INPUT DATA:
-- Opening Marker --

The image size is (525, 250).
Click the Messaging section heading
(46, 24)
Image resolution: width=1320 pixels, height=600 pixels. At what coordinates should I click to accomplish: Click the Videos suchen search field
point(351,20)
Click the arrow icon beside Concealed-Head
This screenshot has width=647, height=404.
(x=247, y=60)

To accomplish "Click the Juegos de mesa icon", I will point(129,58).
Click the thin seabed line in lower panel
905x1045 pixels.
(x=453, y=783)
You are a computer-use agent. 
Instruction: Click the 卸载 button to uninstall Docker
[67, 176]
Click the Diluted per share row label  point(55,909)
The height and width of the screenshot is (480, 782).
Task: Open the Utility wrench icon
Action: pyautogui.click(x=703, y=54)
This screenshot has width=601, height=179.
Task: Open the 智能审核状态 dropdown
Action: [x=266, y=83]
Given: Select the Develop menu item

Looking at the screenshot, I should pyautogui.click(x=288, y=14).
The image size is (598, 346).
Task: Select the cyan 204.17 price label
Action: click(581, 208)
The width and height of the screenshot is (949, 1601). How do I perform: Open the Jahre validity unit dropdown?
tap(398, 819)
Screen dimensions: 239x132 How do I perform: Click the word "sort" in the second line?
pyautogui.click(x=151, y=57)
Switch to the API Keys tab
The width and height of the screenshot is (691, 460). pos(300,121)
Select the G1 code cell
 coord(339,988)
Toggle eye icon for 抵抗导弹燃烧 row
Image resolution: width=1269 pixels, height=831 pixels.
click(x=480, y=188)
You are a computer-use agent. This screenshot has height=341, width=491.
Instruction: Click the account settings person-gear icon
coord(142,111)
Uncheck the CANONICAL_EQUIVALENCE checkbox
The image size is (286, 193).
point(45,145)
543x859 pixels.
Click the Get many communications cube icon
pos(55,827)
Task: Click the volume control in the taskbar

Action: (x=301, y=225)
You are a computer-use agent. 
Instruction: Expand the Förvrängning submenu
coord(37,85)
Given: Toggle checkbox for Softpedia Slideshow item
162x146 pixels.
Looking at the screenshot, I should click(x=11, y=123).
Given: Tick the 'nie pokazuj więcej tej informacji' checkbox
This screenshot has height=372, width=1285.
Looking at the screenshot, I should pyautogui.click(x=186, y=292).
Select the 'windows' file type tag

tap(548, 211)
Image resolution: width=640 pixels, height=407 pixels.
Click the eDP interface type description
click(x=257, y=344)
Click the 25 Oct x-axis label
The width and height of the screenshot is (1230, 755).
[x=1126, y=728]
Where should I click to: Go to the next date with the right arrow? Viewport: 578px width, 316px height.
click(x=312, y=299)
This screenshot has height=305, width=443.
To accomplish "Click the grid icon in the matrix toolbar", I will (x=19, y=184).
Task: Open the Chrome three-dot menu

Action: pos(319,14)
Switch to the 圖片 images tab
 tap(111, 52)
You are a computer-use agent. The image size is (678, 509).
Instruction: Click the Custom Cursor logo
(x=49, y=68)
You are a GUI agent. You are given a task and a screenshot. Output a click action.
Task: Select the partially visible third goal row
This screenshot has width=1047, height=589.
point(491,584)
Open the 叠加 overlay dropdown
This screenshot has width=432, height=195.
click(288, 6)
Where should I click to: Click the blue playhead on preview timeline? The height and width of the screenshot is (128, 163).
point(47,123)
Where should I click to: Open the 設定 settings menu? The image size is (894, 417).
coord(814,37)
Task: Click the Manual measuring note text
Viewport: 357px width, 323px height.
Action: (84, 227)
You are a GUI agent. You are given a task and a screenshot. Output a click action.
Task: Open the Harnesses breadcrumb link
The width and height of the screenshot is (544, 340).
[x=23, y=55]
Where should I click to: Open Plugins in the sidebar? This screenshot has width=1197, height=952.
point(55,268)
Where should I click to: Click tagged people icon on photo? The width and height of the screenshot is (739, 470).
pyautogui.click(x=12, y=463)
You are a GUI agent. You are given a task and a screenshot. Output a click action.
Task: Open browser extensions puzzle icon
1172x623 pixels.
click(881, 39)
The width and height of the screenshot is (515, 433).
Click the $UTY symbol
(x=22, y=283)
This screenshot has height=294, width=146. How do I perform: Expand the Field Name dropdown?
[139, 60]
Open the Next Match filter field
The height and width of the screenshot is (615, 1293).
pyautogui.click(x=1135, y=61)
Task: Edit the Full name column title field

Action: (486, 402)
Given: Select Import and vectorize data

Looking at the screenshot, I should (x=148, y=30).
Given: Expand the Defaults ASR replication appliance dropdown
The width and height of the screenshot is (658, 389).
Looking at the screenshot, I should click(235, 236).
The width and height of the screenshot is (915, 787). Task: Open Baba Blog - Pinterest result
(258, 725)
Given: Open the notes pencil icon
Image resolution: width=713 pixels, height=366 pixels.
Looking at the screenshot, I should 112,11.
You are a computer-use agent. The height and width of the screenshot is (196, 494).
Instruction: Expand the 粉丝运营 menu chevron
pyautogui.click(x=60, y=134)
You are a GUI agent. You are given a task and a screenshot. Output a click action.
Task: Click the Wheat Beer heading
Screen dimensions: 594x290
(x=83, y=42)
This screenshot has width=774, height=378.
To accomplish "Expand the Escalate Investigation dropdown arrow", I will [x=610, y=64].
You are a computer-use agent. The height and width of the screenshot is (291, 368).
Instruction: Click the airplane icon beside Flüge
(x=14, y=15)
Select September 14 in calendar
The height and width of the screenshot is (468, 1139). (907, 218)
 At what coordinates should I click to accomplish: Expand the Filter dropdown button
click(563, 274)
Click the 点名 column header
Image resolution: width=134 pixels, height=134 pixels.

-- Closing Marker --

WHAT THIS TASK INVOLVES: An exact copy of the material above is needed.

EXERCISE ANSWER:
The image size is (525, 250).
Click the Messaging section heading
(46, 24)
Image resolution: width=1320 pixels, height=600 pixels. At what coordinates should I click to accomplish: Click the Videos suchen search field
point(351,20)
Click the arrow icon beside Concealed-Head
This screenshot has width=647, height=404.
(x=247, y=60)

To accomplish "Click the Juegos de mesa icon", I will point(129,58).
Click the thin seabed line in lower panel
905x1045 pixels.
(x=453, y=783)
You are a computer-use agent. 
Instruction: Click the 卸载 button to uninstall Docker
[67, 176]
Click the Diluted per share row label  point(55,909)
The height and width of the screenshot is (480, 782).
Task: Open the Utility wrench icon
Action: pyautogui.click(x=703, y=54)
This screenshot has width=601, height=179.
Task: Open the 智能审核状态 dropdown
Action: [x=266, y=83]
Given: Select the Develop menu item

Looking at the screenshot, I should pyautogui.click(x=288, y=14).
The image size is (598, 346).
Task: Select the cyan 204.17 price label
Action: click(581, 208)
The width and height of the screenshot is (949, 1601). How do I perform: Open the Jahre validity unit dropdown?
tap(398, 819)
Screen dimensions: 239x132 How do I perform: Click the word "sort" in the second line?
pyautogui.click(x=151, y=57)
Switch to the API Keys tab
The width and height of the screenshot is (691, 460). pos(300,121)
Select the G1 code cell
 coord(339,988)
Toggle eye icon for 抵抗导弹燃烧 row
Image resolution: width=1269 pixels, height=831 pixels.
click(x=480, y=188)
You are a computer-use agent. This screenshot has height=341, width=491.
Instruction: Click the account settings person-gear icon
coord(142,111)
Uncheck the CANONICAL_EQUIVALENCE checkbox
The image size is (286, 193).
point(45,145)
543x859 pixels.
Click the Get many communications cube icon
pos(55,827)
Task: Click the volume control in the taskbar

Action: (x=301, y=225)
You are a computer-use agent. 
Instruction: Expand the Förvrängning submenu
coord(37,85)
Given: Toggle checkbox for Softpedia Slideshow item
162x146 pixels.
Looking at the screenshot, I should click(x=11, y=123).
Given: Tick the 'nie pokazuj więcej tej informacji' checkbox
This screenshot has height=372, width=1285.
Looking at the screenshot, I should pyautogui.click(x=186, y=292).
Select the 'windows' file type tag

tap(548, 211)
Image resolution: width=640 pixels, height=407 pixels.
Click the eDP interface type description
click(x=257, y=344)
Click the 25 Oct x-axis label
The width and height of the screenshot is (1230, 755).
[x=1126, y=728]
Where should I click to: Go to the next date with the right arrow? Viewport: 578px width, 316px height.
click(x=312, y=299)
This screenshot has height=305, width=443.
To accomplish "Click the grid icon in the matrix toolbar", I will (x=19, y=184).
Task: Open the Chrome three-dot menu

Action: pos(319,14)
Switch to the 圖片 images tab
 tap(111, 52)
You are a computer-use agent. The image size is (678, 509).
Instruction: Click the Custom Cursor logo
(x=49, y=68)
You are a GUI agent. You are given a task and a screenshot. Output a click action.
Task: Select the partially visible third goal row
This screenshot has width=1047, height=589.
point(491,584)
Open the 叠加 overlay dropdown
This screenshot has width=432, height=195.
click(288, 6)
Where should I click to: Click the blue playhead on preview timeline? The height and width of the screenshot is (128, 163).
point(47,123)
Where should I click to: Open the 設定 settings menu? The image size is (894, 417).
coord(814,37)
Task: Click the Manual measuring note text
Viewport: 357px width, 323px height.
Action: (84, 227)
You are a GUI agent. You are given a task and a screenshot. Output a click action.
Task: Open the Harnesses breadcrumb link
The width and height of the screenshot is (544, 340).
[x=23, y=55]
Where should I click to: Open Plugins in the sidebar? This screenshot has width=1197, height=952.
point(55,268)
Where should I click to: Click tagged people icon on photo? The width and height of the screenshot is (739, 470).
pyautogui.click(x=12, y=463)
You are a GUI agent. You are given a task and a screenshot. Output a click action.
Task: Open browser extensions puzzle icon
1172x623 pixels.
click(881, 39)
The width and height of the screenshot is (515, 433).
Click the $UTY symbol
(x=22, y=283)
This screenshot has height=294, width=146. How do I perform: Expand the Field Name dropdown?
[139, 60]
Open the Next Match filter field
The height and width of the screenshot is (615, 1293).
pyautogui.click(x=1135, y=61)
Task: Edit the Full name column title field

Action: (486, 402)
Given: Select Import and vectorize data

Looking at the screenshot, I should (x=148, y=30).
Given: Expand the Defaults ASR replication appliance dropdown
The width and height of the screenshot is (658, 389).
Looking at the screenshot, I should click(235, 236).
The width and height of the screenshot is (915, 787). Task: Open Baba Blog - Pinterest result
(258, 725)
Given: Open the notes pencil icon
Image resolution: width=713 pixels, height=366 pixels.
Looking at the screenshot, I should 112,11.
You are a computer-use agent. The height and width of the screenshot is (196, 494).
Instruction: Expand the 粉丝运营 menu chevron
pyautogui.click(x=60, y=134)
You are a GUI agent. You are given a task and a screenshot. Output a click action.
Task: Click the Wheat Beer heading
Screen dimensions: 594x290
(x=83, y=42)
This screenshot has width=774, height=378.
To accomplish "Expand the Escalate Investigation dropdown arrow", I will [x=610, y=64].
You are a computer-use agent. The height and width of the screenshot is (291, 368).
Instruction: Click the airplane icon beside Flüge
(x=14, y=15)
Select September 14 in calendar
The height and width of the screenshot is (468, 1139). (907, 218)
 At what coordinates should I click to accomplish: Expand the Filter dropdown button
click(563, 274)
Click the 点名 column header
Image resolution: width=134 pixels, height=134 pixels.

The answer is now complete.